Le pembrolizumab a également montré une efficacité dans les cancers digestifs (cancers de la jonction œsogastrique ou de l’estomac, cancers colorectaux avec instabilités microsatellitaires (May 30, 2015DOI: 10.1056/NEJMoa1500596), dans les cancers bronchiques. Une étude très récente parue dans le NEJM en avril 2015 (April 19, 2015DOI: 10.1056/NEJMoa1503093) concernant l’étude KEYNOTE-006 comparant pembrolizumab versus ipilimumab (Yervoy, BMS) en monothérapie dans le mélanome aux stades avancés de la maladie révèle une amélioration de la survie sans progression ainsi que de la survie globale avec un profil de tolérance acceptable, moins de toxicité de hauts grades versus ipilimumab.
- Le MPDL3280A (anti-PDL1) développé par Roche a été évalué dans une étude phase I multicentrique, ouverte, chez des patients souffrant de cancer de vessie métastatique précédemment traité. Seuls les patients exprimant PDL1 ont été inclus. Le taux de réponse objective mesuré selon les critères RECIST a été de 43 % après six semaines de suivi et de 52 % après douze semaines. Le profil de toxicité était attendu. La FDA a accordé au MPDL3280A le statut de percée thérapeutique pour accélérer le développement de cette biothérapie dans un cancer où les besoins thérapeutiques sont importants.
… Mais il existe une disparité de réponse à l’immunothérapie suivant les cancers
« Il ne faut pas donner de faux espoirs. L’immunothérapie ne guérira pas tout le monde. En tout cas pas encore. Pour observer une réponse aux nouvelles immunothérapies, le patient doit avoir présenté une réponse immunologique naturelle, spontanée, réponse que l’on caractérise en analysant la tumeur. » Des travaux ont montré que les types de cellules immunitaires infiltrant les tumeurs, leur densité, et leurs localisations dans la tumeur influençaient fortement le devenir clinique des patients.
Ceci peut expliquer les disparités de réponse pour les cancers colorectaux : dans la majorité des cas, ces tumeurs ne répondent pas à l’immunothérapie. Seul un sous-groupe de cancers colorectaux dits MSI – c’est-à-dire présentant des instabilités microsatellitaires avec un fort taux de mutations – répond à l’immunothérapie. Ces tumeurs sont fortement infiltrées par des lymphocytes T-CD8. Il existerait un lien entre le taux de mutations et l’immunogénicité de la tumeur reflétée par l’infiltration des cellules immunitaires. Ces travaux apportent des arguments pour associer un typage moléculaire et immunologique de la tumeur.

Informations extraites »
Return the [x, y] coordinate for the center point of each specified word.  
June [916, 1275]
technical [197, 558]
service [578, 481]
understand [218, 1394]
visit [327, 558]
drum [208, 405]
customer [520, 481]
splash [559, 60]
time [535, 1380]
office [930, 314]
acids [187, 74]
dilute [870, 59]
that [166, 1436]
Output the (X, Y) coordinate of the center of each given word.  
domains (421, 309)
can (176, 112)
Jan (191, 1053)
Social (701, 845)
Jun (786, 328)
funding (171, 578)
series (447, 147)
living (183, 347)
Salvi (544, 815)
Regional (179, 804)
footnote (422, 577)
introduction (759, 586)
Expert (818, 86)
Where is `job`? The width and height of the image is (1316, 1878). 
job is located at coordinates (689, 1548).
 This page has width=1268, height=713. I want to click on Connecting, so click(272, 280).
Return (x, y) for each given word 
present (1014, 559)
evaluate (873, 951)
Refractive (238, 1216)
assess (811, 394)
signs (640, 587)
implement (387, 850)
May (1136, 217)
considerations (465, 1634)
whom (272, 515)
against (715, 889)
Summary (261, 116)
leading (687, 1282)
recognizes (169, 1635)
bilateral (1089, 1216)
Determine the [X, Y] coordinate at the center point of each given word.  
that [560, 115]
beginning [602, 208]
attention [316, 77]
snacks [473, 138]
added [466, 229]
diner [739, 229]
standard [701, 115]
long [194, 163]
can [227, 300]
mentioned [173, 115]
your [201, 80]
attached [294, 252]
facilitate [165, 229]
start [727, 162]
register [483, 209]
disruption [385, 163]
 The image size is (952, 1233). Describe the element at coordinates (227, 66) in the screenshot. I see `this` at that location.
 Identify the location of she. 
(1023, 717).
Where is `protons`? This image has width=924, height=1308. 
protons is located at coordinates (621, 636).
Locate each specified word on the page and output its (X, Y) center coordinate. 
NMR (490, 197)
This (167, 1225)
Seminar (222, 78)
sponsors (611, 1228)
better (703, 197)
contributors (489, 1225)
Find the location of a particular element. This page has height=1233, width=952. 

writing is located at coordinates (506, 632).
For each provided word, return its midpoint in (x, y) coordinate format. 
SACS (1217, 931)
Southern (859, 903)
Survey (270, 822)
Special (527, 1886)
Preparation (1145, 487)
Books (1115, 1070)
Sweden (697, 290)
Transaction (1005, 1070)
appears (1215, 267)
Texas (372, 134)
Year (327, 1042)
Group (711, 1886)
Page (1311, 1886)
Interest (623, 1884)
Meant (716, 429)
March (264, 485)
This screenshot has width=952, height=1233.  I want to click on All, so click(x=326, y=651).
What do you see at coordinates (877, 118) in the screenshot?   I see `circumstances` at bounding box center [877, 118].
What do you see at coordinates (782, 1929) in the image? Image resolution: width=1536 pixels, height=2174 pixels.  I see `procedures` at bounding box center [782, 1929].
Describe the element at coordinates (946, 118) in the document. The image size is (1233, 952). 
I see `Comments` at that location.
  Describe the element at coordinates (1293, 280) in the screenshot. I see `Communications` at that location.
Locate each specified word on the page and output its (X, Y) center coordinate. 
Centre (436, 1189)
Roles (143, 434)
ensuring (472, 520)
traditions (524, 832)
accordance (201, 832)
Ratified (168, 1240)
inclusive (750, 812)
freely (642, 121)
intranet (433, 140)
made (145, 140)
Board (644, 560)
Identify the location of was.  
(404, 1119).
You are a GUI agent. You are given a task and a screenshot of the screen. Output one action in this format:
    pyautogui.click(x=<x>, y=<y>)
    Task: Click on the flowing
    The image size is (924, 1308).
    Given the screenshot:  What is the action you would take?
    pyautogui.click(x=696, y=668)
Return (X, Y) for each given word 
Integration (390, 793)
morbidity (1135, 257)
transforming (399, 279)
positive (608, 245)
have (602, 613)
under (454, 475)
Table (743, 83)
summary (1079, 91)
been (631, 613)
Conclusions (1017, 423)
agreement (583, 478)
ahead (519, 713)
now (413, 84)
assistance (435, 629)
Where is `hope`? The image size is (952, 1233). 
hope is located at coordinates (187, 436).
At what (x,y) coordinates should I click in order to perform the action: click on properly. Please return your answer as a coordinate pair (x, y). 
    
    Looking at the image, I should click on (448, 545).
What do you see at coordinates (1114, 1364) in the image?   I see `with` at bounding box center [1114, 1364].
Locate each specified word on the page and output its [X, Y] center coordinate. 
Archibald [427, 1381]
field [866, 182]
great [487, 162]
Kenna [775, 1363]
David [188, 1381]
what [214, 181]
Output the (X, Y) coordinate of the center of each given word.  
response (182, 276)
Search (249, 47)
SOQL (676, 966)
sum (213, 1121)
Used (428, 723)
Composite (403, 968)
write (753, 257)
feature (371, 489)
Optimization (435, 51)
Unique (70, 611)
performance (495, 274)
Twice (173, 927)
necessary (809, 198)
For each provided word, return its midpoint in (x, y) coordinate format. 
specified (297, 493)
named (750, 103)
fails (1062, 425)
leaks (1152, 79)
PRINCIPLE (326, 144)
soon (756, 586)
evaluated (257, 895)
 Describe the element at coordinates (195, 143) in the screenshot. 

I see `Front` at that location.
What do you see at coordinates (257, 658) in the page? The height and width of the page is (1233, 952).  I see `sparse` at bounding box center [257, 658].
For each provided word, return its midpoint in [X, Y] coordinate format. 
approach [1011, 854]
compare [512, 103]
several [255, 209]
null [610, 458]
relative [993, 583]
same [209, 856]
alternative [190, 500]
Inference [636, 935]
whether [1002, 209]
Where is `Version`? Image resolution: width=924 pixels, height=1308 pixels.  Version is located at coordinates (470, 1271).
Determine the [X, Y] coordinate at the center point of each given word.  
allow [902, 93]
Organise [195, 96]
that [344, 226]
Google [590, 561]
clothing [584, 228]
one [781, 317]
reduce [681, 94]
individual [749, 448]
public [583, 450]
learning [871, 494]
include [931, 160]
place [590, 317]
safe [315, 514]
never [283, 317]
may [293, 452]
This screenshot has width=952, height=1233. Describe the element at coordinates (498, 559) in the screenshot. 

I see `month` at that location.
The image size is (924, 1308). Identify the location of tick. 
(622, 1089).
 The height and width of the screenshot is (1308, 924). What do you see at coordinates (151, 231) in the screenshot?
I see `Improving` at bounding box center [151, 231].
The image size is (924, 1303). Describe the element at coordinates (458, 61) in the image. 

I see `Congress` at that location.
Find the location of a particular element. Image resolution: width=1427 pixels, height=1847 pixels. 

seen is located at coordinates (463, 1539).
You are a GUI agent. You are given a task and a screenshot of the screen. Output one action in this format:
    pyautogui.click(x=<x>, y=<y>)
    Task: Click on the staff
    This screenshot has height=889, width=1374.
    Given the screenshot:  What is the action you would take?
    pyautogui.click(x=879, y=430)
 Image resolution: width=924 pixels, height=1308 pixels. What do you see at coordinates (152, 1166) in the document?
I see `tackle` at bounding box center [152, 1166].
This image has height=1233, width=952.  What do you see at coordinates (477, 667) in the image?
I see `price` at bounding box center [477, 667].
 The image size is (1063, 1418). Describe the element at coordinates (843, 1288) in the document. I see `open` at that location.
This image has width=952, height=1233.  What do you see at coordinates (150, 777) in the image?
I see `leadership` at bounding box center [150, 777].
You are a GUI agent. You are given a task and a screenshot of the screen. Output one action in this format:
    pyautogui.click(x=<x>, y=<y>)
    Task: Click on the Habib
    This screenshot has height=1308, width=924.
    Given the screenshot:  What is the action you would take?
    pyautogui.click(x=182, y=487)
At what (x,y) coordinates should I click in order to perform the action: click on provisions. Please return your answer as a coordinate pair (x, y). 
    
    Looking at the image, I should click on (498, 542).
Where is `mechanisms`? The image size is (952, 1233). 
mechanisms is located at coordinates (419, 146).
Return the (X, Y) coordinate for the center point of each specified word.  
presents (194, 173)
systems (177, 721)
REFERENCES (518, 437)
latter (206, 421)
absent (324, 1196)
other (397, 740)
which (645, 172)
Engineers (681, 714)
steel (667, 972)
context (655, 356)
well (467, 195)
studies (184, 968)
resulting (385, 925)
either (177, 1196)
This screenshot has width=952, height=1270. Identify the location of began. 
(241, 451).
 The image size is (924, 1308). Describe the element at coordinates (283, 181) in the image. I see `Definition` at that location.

Consignes »
(a) Transcrivez sans rien modifier le passage du texte sur l'immunothérapie qui commence par « Le pembrolizumab a » et se termine par « grades versus ipilimumab. ».
(b) Traduisez en anglais la phrase suivante, tirée du texte sur l'immunothérapie : « Seul un sous-groupe de cancers colorectaux dits MSI – c'est-à-dire présentant des instabilités microsatellitaires avec un fort taux de mutations – répond à l'immunothérapie. »

Réponses attendues »
(a)
Le pembrolizumab a également montré une efficacité dans les cancers digestifs (cancers de la jonction œsogastrique ou de l’estomac, cancers colorectaux avec instabilités microsatellitaires (May 30, 2015DOI: 10.1056/NEJMoa1500596), dans les cancers bronchiques. Une étude très récente parue dans le NEJM en avril 2015 (April 19, 2015DOI: 10.1056/NEJMoa1503093) concernant l’étude KEYNOTE-006 comparant pembrolizumab versus ipilimumab (Yervoy, BMS) en monothérapie dans le mélanome aux stades avancés de la maladie révèle une amélioration de la survie sans progression ainsi que de la survie globale avec un profil de tolérance acceptable, moins de toxicité de hauts grades versus ipilimumab.

(b) Only a subgroup of colorectal cancers known as MSI – that is, those showing microsatellite instability with a high mutation rate – responds to immunotherapy.